> Job
Give the lines of the material from the line containing "has width=590, height=332." through the line containing "Action: pos(1337,66)" as a JSON list of strings, one string per line, omitting blank lines.

> Task inputs
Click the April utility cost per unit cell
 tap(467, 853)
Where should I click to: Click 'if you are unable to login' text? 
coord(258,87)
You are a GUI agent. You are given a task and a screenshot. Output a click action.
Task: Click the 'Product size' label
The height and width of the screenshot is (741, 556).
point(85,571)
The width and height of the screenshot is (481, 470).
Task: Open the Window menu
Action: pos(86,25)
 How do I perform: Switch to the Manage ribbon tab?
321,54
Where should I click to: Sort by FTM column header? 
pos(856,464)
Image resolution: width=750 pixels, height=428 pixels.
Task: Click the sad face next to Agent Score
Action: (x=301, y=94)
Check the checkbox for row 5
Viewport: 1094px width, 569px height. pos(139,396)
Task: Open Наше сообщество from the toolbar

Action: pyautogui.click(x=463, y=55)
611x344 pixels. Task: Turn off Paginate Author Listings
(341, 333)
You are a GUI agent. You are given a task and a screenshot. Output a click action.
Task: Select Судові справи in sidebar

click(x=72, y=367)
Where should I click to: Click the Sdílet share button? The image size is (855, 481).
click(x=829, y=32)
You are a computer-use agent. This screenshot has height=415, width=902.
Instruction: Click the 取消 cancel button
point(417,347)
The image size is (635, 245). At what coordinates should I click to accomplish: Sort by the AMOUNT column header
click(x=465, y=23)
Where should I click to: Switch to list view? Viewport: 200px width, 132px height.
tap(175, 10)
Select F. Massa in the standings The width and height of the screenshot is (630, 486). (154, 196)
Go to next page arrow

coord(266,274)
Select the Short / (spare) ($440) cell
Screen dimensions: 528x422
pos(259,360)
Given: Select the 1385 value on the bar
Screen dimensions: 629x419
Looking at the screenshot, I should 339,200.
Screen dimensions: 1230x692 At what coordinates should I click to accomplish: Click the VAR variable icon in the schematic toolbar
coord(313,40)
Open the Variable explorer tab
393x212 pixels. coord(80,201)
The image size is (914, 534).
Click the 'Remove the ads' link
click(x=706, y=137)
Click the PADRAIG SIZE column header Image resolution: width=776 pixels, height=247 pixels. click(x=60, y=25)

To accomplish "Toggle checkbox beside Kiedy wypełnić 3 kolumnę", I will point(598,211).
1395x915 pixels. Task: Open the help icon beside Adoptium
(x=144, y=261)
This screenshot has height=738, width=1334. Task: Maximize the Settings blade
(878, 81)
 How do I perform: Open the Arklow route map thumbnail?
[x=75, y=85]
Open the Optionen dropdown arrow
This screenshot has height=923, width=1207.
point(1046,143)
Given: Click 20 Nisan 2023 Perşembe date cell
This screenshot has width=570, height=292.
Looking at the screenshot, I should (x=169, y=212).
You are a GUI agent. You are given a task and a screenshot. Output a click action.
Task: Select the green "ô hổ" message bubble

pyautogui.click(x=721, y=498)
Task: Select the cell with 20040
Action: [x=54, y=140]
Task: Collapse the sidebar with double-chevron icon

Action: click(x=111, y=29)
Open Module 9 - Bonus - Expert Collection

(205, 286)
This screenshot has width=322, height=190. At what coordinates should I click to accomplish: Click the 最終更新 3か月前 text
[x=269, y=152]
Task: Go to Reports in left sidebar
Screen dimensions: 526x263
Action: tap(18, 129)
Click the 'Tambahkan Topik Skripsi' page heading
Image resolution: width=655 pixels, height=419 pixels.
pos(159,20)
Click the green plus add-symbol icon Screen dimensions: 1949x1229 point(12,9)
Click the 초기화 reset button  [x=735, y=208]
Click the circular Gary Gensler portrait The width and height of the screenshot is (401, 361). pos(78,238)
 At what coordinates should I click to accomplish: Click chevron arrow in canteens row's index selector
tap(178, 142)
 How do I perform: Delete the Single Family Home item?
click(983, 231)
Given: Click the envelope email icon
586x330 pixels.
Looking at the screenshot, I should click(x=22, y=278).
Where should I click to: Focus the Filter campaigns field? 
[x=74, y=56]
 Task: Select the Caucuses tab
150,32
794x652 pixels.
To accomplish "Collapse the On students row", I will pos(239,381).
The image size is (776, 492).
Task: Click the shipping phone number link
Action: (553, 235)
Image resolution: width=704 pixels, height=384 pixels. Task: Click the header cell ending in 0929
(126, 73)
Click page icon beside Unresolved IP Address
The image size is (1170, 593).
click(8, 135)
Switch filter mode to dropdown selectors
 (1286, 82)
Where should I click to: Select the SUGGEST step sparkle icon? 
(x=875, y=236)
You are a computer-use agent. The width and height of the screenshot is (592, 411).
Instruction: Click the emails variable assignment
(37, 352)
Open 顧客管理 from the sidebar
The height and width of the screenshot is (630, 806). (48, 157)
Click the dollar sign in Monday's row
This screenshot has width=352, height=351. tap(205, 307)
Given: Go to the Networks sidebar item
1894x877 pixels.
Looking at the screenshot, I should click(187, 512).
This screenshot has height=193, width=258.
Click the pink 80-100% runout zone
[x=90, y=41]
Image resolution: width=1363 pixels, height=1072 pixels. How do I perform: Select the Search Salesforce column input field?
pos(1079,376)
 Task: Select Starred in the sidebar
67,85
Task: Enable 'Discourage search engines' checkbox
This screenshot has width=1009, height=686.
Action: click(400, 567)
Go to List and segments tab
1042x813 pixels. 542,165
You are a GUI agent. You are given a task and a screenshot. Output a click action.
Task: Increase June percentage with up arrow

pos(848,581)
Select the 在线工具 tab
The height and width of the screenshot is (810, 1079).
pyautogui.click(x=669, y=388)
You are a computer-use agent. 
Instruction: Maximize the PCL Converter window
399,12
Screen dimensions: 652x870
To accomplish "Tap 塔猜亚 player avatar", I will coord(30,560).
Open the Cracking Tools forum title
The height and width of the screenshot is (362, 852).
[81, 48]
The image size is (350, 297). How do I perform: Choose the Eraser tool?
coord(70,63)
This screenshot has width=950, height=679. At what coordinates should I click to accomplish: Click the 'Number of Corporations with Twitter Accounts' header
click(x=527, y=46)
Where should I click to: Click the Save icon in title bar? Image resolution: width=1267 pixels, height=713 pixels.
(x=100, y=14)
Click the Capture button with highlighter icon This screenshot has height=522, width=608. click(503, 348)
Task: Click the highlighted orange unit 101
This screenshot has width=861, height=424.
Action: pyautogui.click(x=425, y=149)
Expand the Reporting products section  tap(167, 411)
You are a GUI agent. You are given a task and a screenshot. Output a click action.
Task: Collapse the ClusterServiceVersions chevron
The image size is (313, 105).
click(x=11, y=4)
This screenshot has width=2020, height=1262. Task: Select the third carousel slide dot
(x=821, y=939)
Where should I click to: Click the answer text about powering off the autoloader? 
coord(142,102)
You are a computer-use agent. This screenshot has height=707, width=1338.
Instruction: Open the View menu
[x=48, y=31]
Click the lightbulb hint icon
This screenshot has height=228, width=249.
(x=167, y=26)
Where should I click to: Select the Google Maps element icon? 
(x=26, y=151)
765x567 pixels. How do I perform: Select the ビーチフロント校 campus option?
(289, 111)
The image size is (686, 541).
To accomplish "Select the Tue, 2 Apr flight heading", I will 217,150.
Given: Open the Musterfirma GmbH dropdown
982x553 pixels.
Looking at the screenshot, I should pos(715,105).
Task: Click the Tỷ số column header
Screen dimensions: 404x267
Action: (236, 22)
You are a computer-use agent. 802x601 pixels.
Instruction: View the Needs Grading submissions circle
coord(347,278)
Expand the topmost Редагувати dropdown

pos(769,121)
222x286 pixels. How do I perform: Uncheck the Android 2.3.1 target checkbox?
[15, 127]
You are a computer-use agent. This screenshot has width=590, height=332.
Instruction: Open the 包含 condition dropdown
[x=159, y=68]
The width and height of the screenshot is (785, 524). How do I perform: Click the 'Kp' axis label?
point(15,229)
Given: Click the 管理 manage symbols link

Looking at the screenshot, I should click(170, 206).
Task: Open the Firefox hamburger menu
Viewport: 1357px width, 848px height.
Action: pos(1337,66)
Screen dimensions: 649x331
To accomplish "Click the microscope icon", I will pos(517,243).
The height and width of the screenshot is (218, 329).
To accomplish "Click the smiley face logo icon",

> Exercise solution
[
  "You are a computer-use agent. This screenshot has width=590, height=332.",
  "Instruction: Open the 包含 condition dropdown",
  "[x=159, y=68]",
  "The width and height of the screenshot is (785, 524). How do I perform: Click the 'Kp' axis label?",
  "point(15,229)",
  "Given: Click the 管理 manage symbols link",
  "Looking at the screenshot, I should click(170, 206).",
  "Task: Open the Firefox hamburger menu",
  "Viewport: 1357px width, 848px height.",
  "Action: pos(1337,66)"
]